Until about 1980, the BBC recommendations for Polish took no account of the barred l, partly because it had such an apparently strange pronunciation, partly because no British publications used it, and partly because there were occasions when two names existed, one with and the other without the bar, and our Polish informants were uncertain which was correct in a specific case.

In 1979, however, two things happened almost simultaneously – a Polish Pope was elected: John Paul II, whose Polish family name included the barred l – Wojtyła, and the Solidarity movement was constantly in the news, led by a man whose name not only included a barred l, but also an ogonek (reverse cedilla under a vowel letter, indicating that it is a nasalised vowel): Lech Wałęsa. The recommendations were ‘voytíllă’ and ‘vălénssă’.

Shortly afterwards, the complaints started arriving: didn’t we know that the l had a line through it, which meant it was pronounced as a ‘w’, not as ‘l’? Yes, we did, but it was a policy decision to ignore it. To which the reply was “you’re wrong, then”. Even in 1979 there were many thousands of people in Britain who were either Polish refugees who had stayed after the Second World War, or else their families, and they all “knew” the correct pronunciation. Clearly, we had to do something about it.

One of my colleagues, Sharon Fairman, was a Polish speaker, and she took on the job of revising the Polish component of our massive card index, which was easier said than done: it was totally alphabetical by name, not by language, so she had about 250 thousand cards to look at in order to extract all the Polish entries. Then she devised an anglicisation system that would answer the complaints, but still be easily pronounced by broadcasters. Two years later we were ready: “barred l” now became ‘w’, and the vowels were nasalised, as in French, rather than treated as a sequence of vowel + nasal. So, ‘voytí-wă’ and ‘vow-é(ng)ssă’ were our new recommendations. These were immediately accepted by newsreaders, and all others who came to us for advice, possibly because only one or two letters were affected, and the others were easily comprehensible. A harder case was that of Wrocław, the city formerly known by its German name, Breslau. It was clearly impossible to recommend simply ‘rócklaw’, which is what it looks like, and the only change we needed to make in the 1980s was from the former recommendation of ‘vróts-laff’ to ‘vróts-waff’, adding ‘-aff as in ‘daffodil’ as extra explanation (I wonder how many listeners connected Wrocław with Breslau?).

In the case of Łódż, however, which would become ‘wootch’ under the new system, we didn’t think the British public was ready for it. It was already familiar, with the pronunciation ‘lodz’, to film aficionados, because the Łódż Film School had produced luminaries such as Andrzej Wajda, Roman Polanski and Krzysztof Kieślowski. Also, how does a listener associate ‘wootch’ with what he sees in his newspaper written as ‘Lodz’?

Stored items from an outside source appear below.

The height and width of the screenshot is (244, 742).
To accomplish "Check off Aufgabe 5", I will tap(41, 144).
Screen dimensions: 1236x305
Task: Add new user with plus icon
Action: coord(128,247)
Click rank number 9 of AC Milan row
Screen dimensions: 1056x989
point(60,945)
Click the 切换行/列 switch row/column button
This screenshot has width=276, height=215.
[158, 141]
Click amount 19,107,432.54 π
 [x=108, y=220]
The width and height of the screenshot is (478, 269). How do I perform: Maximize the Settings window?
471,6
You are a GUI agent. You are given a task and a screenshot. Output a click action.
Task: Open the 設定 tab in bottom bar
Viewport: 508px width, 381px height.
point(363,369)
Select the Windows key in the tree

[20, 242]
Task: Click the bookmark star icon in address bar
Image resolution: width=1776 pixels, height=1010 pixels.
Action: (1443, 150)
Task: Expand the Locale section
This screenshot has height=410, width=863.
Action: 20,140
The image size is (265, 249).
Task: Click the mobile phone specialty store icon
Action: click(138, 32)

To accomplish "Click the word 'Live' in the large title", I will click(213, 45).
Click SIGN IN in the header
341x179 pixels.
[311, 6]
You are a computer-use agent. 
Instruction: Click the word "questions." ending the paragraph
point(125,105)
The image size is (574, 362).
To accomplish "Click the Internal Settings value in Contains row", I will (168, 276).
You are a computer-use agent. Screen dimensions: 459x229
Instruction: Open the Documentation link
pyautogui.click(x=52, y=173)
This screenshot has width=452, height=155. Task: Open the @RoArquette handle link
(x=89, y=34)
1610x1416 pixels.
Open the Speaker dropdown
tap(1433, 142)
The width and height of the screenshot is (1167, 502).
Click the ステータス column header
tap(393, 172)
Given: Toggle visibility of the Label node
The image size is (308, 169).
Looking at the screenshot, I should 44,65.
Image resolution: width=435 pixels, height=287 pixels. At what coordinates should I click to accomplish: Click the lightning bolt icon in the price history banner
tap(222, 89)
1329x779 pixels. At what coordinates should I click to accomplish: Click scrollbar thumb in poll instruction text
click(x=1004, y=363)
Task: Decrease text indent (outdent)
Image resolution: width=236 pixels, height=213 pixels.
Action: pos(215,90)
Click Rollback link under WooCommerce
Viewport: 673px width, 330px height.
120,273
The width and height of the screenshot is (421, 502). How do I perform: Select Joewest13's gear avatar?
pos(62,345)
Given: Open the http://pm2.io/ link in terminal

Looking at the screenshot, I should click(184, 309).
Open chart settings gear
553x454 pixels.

We kept ‘lodz’ and added “established anglicisation” after it.

Nearly thirty years on, the British public is more sophisticated, and while I suspect that most English speakers with no knowledge of Polish (surely well over 90%?) will continue to say ‘lodz’, they are prepared to accept that the ‘correct’ pronunciation is ‘wootch’ when they hear it on radio or television. If the print media was willing to add diacritics to foreign names – not difficult now that most print is computer type-set, and fonts contain the necessary letter shapes – then it would become even more acceptable to use the more native pronunciation.

3 Comments

  1. Does that mean American English speakers can be expected to pronounce British place names, for example, Edinburgh, properly? 😉

  2. It’s not just Americans: English people frequently mispronounce Scottish and Welsh place names, and many Scots have problems with some English place names.

  3. Leaving aside the slight digression to Scottish, Welsh and English names, the recommendation that Łódż be pronounced as “Lodz” rather than “Woodge” interests me, in particular because I am not entirely convinced that Graham’s earlier question as to whether one should use “the native pronunciation of a place name if [one knows] what it is” is directly relevant here. Graham asked “[d]oes this mean that when I am speaking French, I should continue to say “London” rather than “Londres”? Should Spaniards say “United States” rather than “Estados Unidos”.” In both of these examples, we are actually discussing two different names for the same place; in Łódż/Lodz, we have only one (the Polish name), albeit frequently spelled without diacritics. So my gut feeling is that it is not unreasonable for a newscaster to use the “correct” (i.e., local) pronunciation for a given place if (a) the name is the same in both languages (modulo diacritics) and (b) the name has not become so common in its anglicised form that use of the foreign pronunciation would seem “precious” [1]. “Paris” would be an obvious example of the latter.

    [1] In sense 4 of Answers.com’s definition : Affectedly dainty or overrefined: precious mannerisms.